Saturday, August 10, 2013
The Moto X is a big bet for Google and Motorola. It’s a phone that wouldn’t have existed if Google had not paid $12.5 billion for Motorola over a year and a half ago, and one that lets Google introduce its vision of a mass-market Android smartphone without taking center stage. In a world filled with everything from major smartphone manufacturers to non-name white-box vendors producing Android devices, why and how does this new flagship phone from Motorola shine through? It all boils down to something very Googley — data.

Google uses data like no other company, and with the Moto X it took an average of what screen size is acceptable to most consumers, the most comfortable shape of the phone based on data from focus groups, and features that exist just to try to fix statistical problems. One example is how, on average, we check our phone for the current time more than 50 times a day.

The most impressive thing to me about the Moto X though, is how un-Googley it feels. It’s a phone that actually has character, purpose and meaning, even though it was created in a test tube. It doesn’t feature the most mind-blowing hardware and it’s not the fastest Android phone in the world, but it doesn’t need to be.

The Moto X is made out of a combination of glossy plastic and soft touch plastic, letting the phone feel premium and look great without sacrificing weight or comfort. The display is bonded to the plastic front frame using a new manufacturing process that practically eliminates the border around the screen. It makes you feel as if you’re just holding the display in your hand when you use it, and everything else just melts away.

Speaking of the display, it’s a 4.7-inch panel that features a 720p HD resolution, and is the best looking display ever to come out of Motorola. While it looks overly saturated and bright because it’s an AMOLED screen, the screen does look sharp and clear, with a 316 ppi that makes text look beautiful.

Diving deeper, the phone itself is powered by a system on a chip Motorola is calling the Motorola X8 Mobile Computing System — basically there’s the phone’s processor, a Qualcomm dual-core 1.7GHz Snapdragon S4, a quad-core graphics processor, a natural language processor that powers Touchless Control, and a contextual computing processor that powers Active Display and other always-listening gestures like quick photo capture that we will get into later.

The X ships with Android 4.2.2, 16GB of storage, 2GB of RAM, a 2,200 mAh battery, NFC, Miracast wireless display and Bluetooth 4.0.

There are three microphones on the Moto X to help with Touchless Control, but also to provide great noise cancellation with Motorola’s Crystal Talk feature, and they all work together exceptionally well.

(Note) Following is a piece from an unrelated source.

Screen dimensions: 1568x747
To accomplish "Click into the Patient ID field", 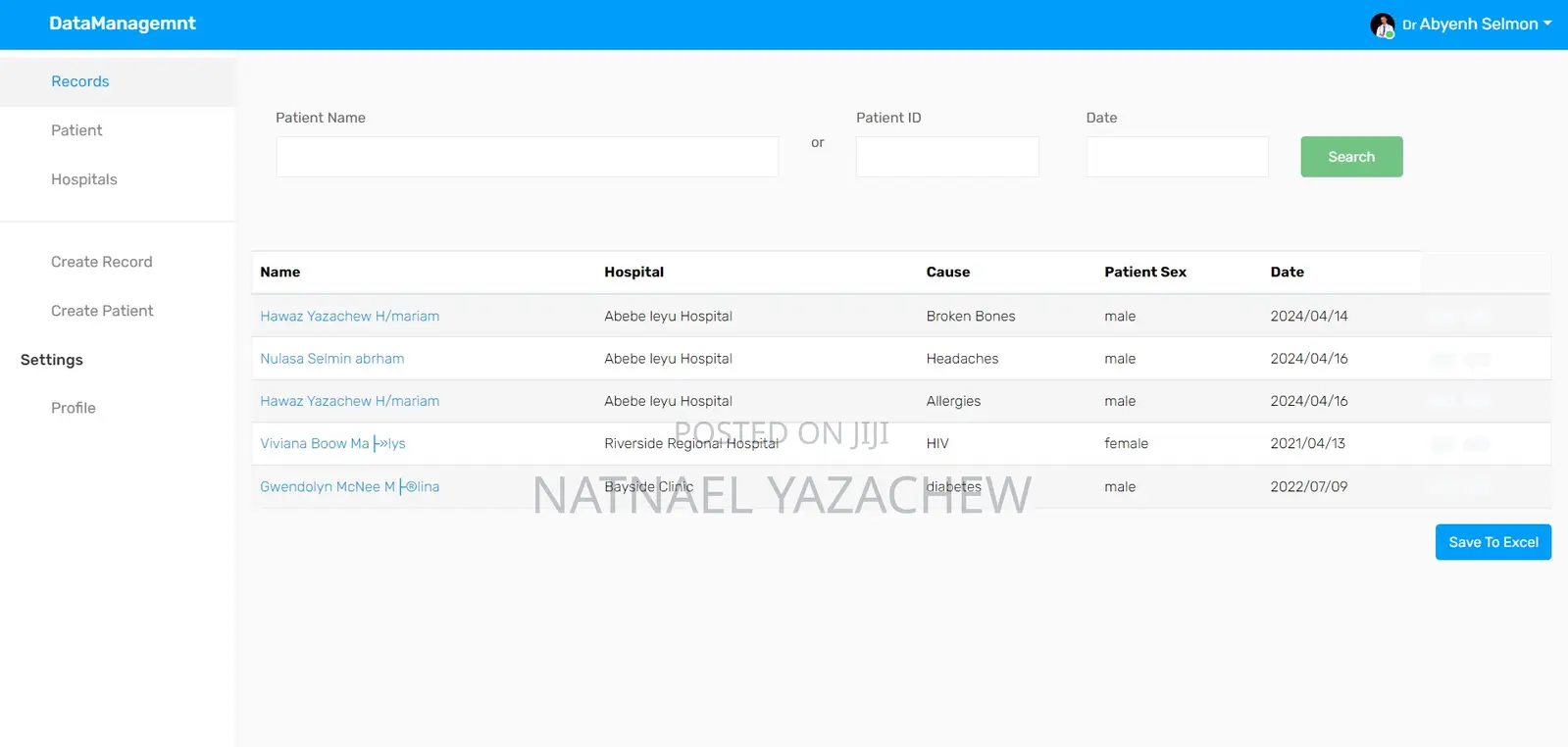I will pyautogui.click(x=946, y=157).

Talking on the phone sounds impeccably good in a wide variety of different environments, to both me and the people who I spoke to. Finally, a phone that works great as a phone.

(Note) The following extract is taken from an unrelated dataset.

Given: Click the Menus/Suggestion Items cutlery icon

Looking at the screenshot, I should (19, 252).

Switching to the speakerphone, which is loud — super loud — and also clear, there is a reason why. Motorola says that the Moto X measures the temperature and movement of the speaker membrane to enable more than 5 times the sound power of other speakerphones while ensuring the speaker doesn’t blow out.

The X also features something Motorola has been doing for a bit, and that’s a water-repellant coating that extends to the electrical boards inside the phone, giving you some leeway if you accidentally drop your phone into water or splash it with a drink. Wi-Fi 802.11ac, the latest Wi-Fi technology, is built-in for absolutely insane WI-Fi performance, and so is more 802.11n performance with a second amplifie.

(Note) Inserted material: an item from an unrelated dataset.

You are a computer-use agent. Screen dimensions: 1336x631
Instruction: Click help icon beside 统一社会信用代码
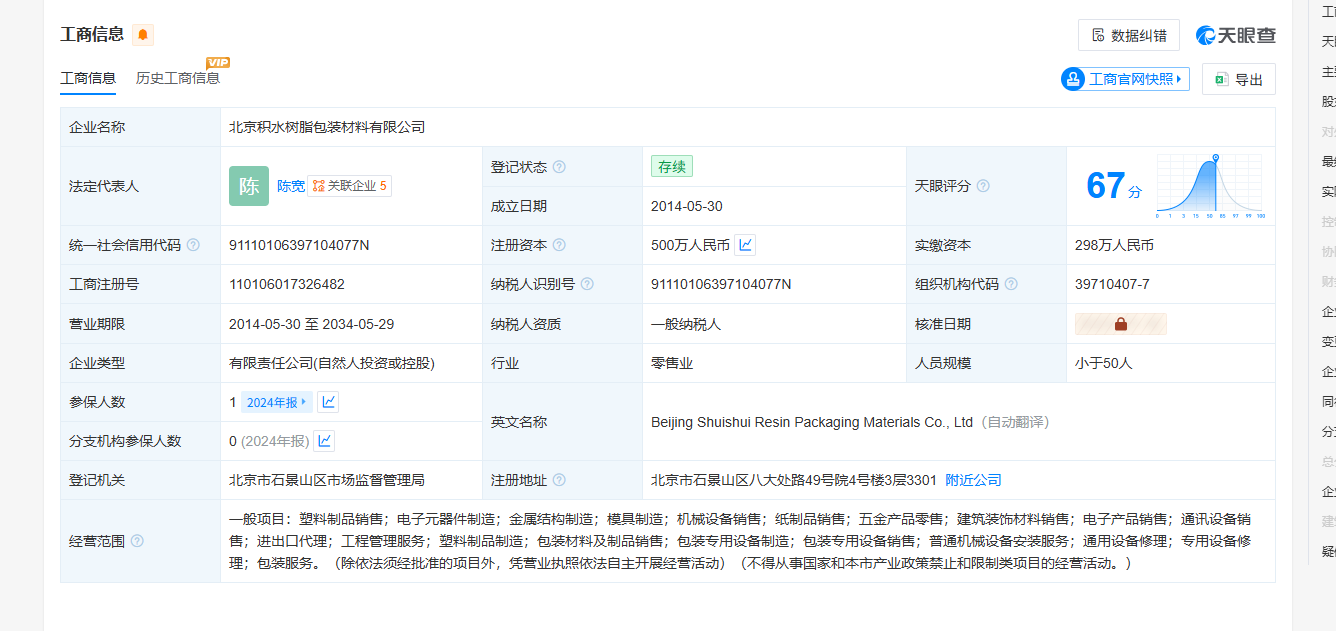[193, 245]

Motorola’s new hero phone offers up the most seamless and integrated Android experience on the market, and it does this without changing the core Android experience practically at all. It is a mainstream, consumer-focused, $199.99 mass-market phone. One that can appeal to young kids, teenagers, professionals, men, women, and everyone else. There are truly great, well thought out features, that together make this phone a bona fide smash, and it really is Android’s iPhone.

At last but not the least, finally Motorola come back again.